Start

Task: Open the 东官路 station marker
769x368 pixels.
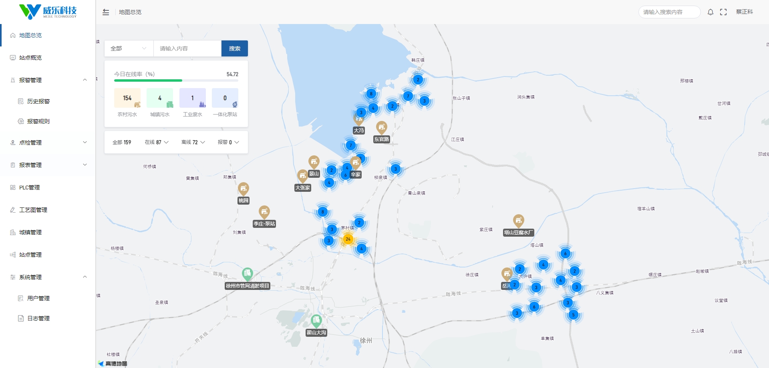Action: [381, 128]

End
Start

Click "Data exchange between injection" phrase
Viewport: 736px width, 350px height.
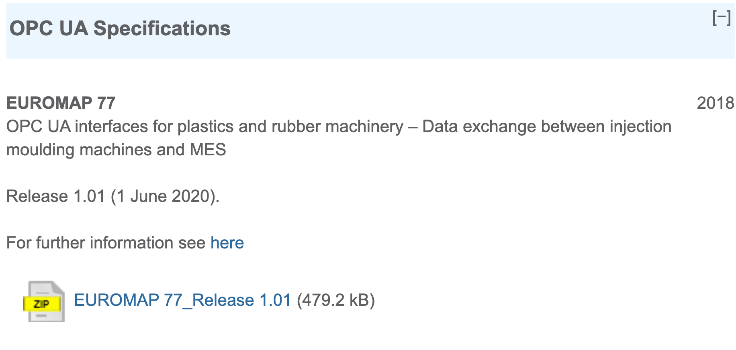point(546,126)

End

Write out again the lines from the line with "Task: Open the 东官路 station marker" to the line with "Action: [381, 128]", requests included, adding -122 to every coordinate in the answers. Leave the pictures out.

• **FINAL ANSWER**:
Task: Open the 东官路 station marker
769x368 pixels.
Action: [259, 6]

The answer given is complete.